# Can someone verify the base dimensions / bolt pattern of the PM932?



## tlmartin84 (Apr 24, 2017)

I am about to Start building my stand, (my machine arrives next month) and was hoping someone could provide me with the base dimensions and bolt pattern?

Thanks!


----------



## jbolt (Apr 24, 2017)

The base on mine is 400 mm wide by 590 mm deep. Unfortunately the coolant splash covers I put on don't allow me access to measure the bolt pattern.

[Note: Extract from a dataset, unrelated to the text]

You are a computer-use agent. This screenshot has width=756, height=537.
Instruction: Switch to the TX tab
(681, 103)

Based on my experience with other Chinese machine I would expect some variation in dimentions so it might be better to wait for the machine.


----------



## richz (Apr 25, 2017)

I would wait, my bolt hole pattern is 15 1/4" X 18 1/8" but the pattern is not square with the base footprint.


----------



## johnnyc14 (Apr 25, 2017)

This is the dimensions of the PM932 I bought in 2012. As you can see the hole pattern is not perfectly symmetrical so I agree it would be better to wait until your machine arrives before drilling the holes.


----------



## tlmartin84 (Apr 28, 2017)

Thanks fella's.  I plan to wait.  Just trying to get enough material gathered up.

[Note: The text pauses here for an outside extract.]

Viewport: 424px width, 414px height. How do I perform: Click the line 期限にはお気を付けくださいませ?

Johnny,  those dimensions are for the stand correct?  I'm not getting the stand, I'm building my own.  Any chance you have dimensions of the actual mill base.

Anyone know how tall the top of the table is from the bottom of the base?


----------



## jbolt (Apr 28, 2017)

tlmartin84 said:


> Anyone know how tall the top of the table is from the bottom of the base?



Mine is 10.02"


----------



## axa88 (Nov 6, 2021)

Sorry about the thread necromancy, but as im starting building a stand for my PM 932 before getting it, id like to know the dimenstions of the base of the mill itself.  the manual has vague info at that.
Ill wait to drill the holes but it would be great if i could get a good idea of so i could design my stand.
Thanis


----------



## axa88 (Nov 20, 2021)

Bump...

Ready to fabricate the mill base supports, anyone willing to give me the bolt dimensions?

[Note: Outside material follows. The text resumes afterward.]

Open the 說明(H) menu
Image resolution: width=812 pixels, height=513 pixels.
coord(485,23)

The manual mentions nothing the sort.
Of course it's very much appreciated. Thank you


----------



## Cletus (Nov 20, 2021)

The bases of these machine castings are anything but precise.   My advice is that you wait till you receive your machine.  As for the hole locations, you will certainly want to transfer punch those at that time.  I was eagerly looking for the same info when I ordered my PM935 and very glad now that I waited.


----------



## axa88 (Nov 20, 2021)

I understand the lack of precision from the previous thread comments but I merely want to fabricate the members directly under the base bolting holes. Each member will be 3 inches wide so I'm giving myself plenty of room for error after the mill arrives and can sett the anchor holes precisely. I won't have this much time in the staging area when the mill arrives so I really really hope to do it before arrival.


Any help please? Just a rough estimate...


----------



## axa88 (Nov 22, 2021)

axa88 said:


> I understand the lack of precision from the previous thread comments but I merely want to fabricate the members directly under the base bolting holes. Each member will be 3 inches wide so I'm giving myself plenty of room for error after the mill arrives and can sett the anchor holes precisely. I won't have this much time in the staging area when the mill arrives so I really really hope to do it before arrival.
> 
> 
> Any help please? Just a rough estimate...


For anyone that stumbles here in the future, I found this note on the machine Description details web page:

*Bolt Mounting Pattern, Milling Machine Base (Where the machine would bolt to either a work bench or to the cast iron base) Approx. 12-3/4 Wide x 18-3/4 Deep, 9/16” Hole Diameter*


----------